Legal

1. Who we are

TJH Media Publishing is a United States–based company and is the data controller for personal information collected through our platform. Even though we are not established in the European Union or the United Kingdom, the GDPR and the UK GDPR apply to our processing because we offer services to individuals located in those territories. Our contact email is [email protected].

We have not appointed an EU or UK representative under Article 27 of the GDPR or UK GDPR, nor a Data Protection Officer. If our processing activities later require either of these appointments, this page will be updated with their contact details. In the meantime, all data-protection inquiries should be directed to the email above.

2. The personal data we process

For the full list, see Section 2 of our Privacy Policy. In summary, we process:

• Account information (name, email, password hashed).
• Manuscripts and creative material that you submit.
• Editorial and support communications with our team.
• Payment confirmations from our payment processor (we do not retain card numbers).
• Usage analytics and device information.

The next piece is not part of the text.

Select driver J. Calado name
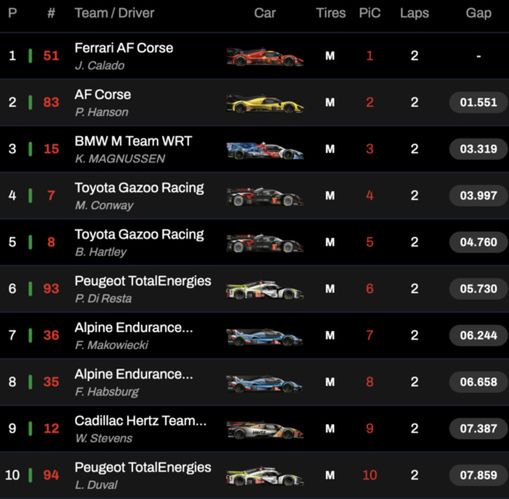[x=100, y=65]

3. Lawful bases for processing

We rely on the following lawful bases under Article 6 of the GDPR:

• Performance of a contract — to deliver the services you have purchased or signed up for.
• Legitimate interests — to operate, secure, and improve our platform, in a manner that does not override your rights and freedoms.
• Consent — for any optional processing such as marketing communications. You can withdraw consent at any time.
• Legal obligation — to comply with tax, accounting, anti-fraud, and similar regulatory requirements.

We do not engage in any solely automated decision-making with legal or similarly significant effect on you (the AI-assisted outputs we produce are advisory in nature and do not, by themselves, make legal or contractual decisions affecting you).

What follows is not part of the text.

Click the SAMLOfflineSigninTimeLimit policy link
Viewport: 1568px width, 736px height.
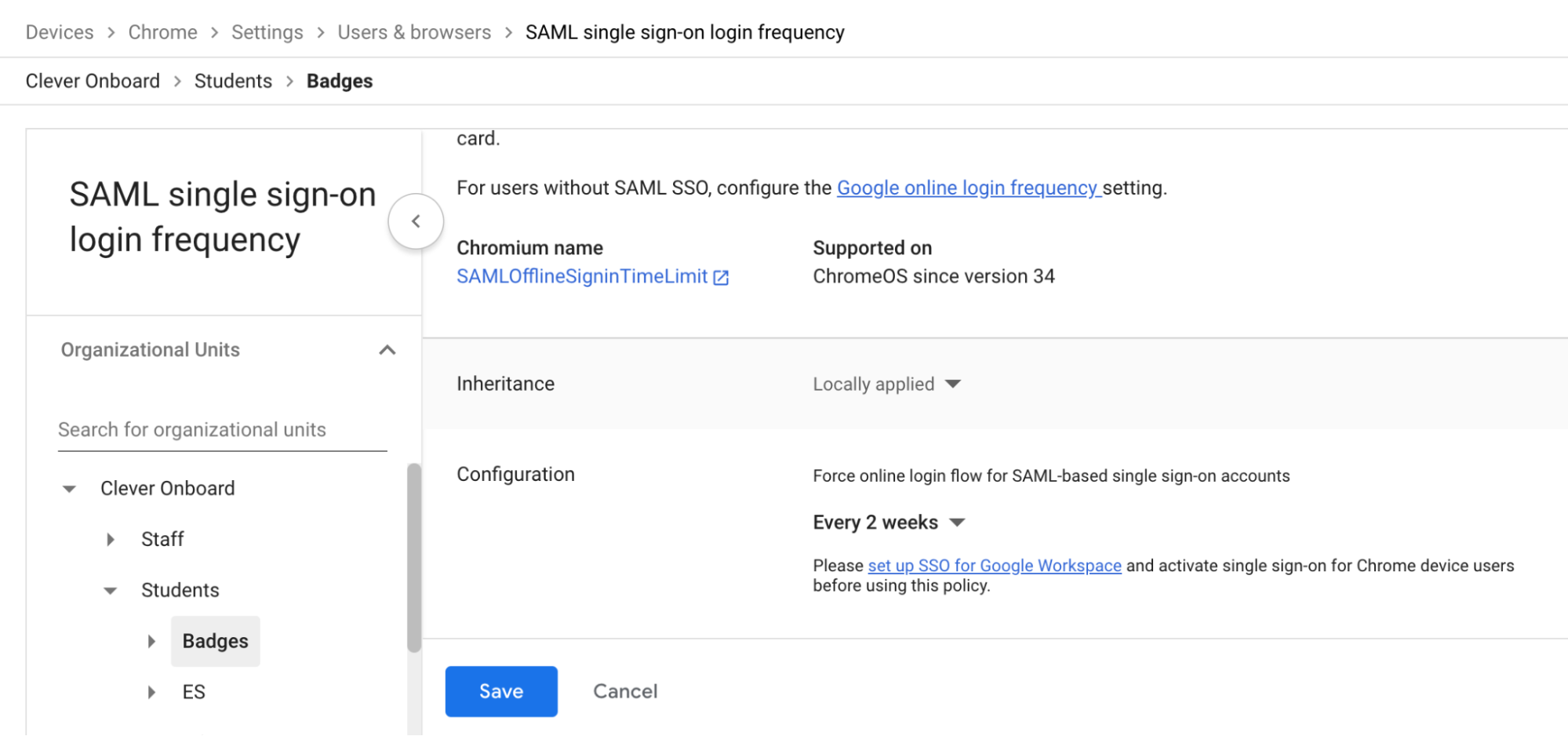coord(580,276)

4. Your rights as a data subject

You have the following rights, subject to the limitations in applicable law:

• Right of access. You can ask us for a copy of the personal data we hold about you.
• Right to rectification. You can ask us to correct inaccurate or incomplete data.
• Right to erasure (“right to be forgotten”). You can ask us to delete data we no longer need to process.
• Right to restriction of processing. You can ask us to limit how we use your data while a question is being investigated.
• Right to data portability. You can ask for a portable copy of data you provided to us.
• Right to object. You can object to processing based on legitimate interests, and to direct marketing.
• Right to withdraw consent. Where we rely on consent, you can withdraw it at any time without affecting earlier processing.
• Right to lodge a complaint. You can complain to a supervisory authority — see Section 8.

5. How to exercise your rights

Email [email protected] with your request and enough information for us to identify you (typically the email address linked to your account, plus a brief description of what you are asking for). We will respond within thirty days. In complex cases we may extend by up to two further months and will explain why.

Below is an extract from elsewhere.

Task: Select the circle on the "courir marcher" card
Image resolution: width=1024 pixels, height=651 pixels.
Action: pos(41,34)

We may need to verify your identity before disclosing personal data, particularly for access or deletion requests. There is no charge for a request, unless it is manifestly unfounded or excessive, in which case we may either charge a reasonable fee or refuse the request.

6. International transfers

TJH Media Publishing is based in the United States, and personal data we collect from individuals in the United Kingdom or the European Economic Area is transferred to and processed in the United States. Where personal data is transferred internationally, we rely on appropriate safeguards under applicable law, such as the EU Standard Contractual Clauses, the UK International Data Transfer Agreement and Addendum, or transfer to a country recognized as offering an adequate level of data protection. Our key service providers operate under their own UK/EU transfer mechanisms, which we make available on request.

7. Retention

We retain personal data only for as long as necessary to fulfil the purposes for which it was collected, to comply with legal obligations, to resolve disputes, and to enforce our agreements. See Section 7 of our Privacy Policy for the typical retention periods.

8. Supervisory authorities

If you are in the United Kingdom, you can complain to the Information Commissioner's Office (ICO) at ico.org.uk.

If you are in the European Economic Area, you can complain to your national data-protection authority. A list is maintained by the European Data Protection Board at edpb.europa.eu.

We would, however, appreciate the chance to address your concerns first — please contact us at [email protected].

9. Special categories of data

We do not deliberately collect special category data (such as health, race, religion, sexual orientation, or biometric data). If you choose to share such information in a manuscript, we will treat it with the same care we treat the rest of your work, but we ask that you avoid sharing special category data unless it is essential to the work being submitted.

10. Security

We implement technical and organizational measures to protect personal data, including encryption in transit, encrypted storage, scoped access controls, and regular security reviews. No system can be perfectly secure, but we treat the work entrusted to us with appropriate care.

11. Children

Our services are not directed to children under sixteen. If you believe a child has provided us with personal data, please contact us and we will delete it.

12. Changes to this statement

Material changes to this GDPR Statement will be reflected by an updated “Last reviewed” date and, where appropriate, communicated by email or in-product notification.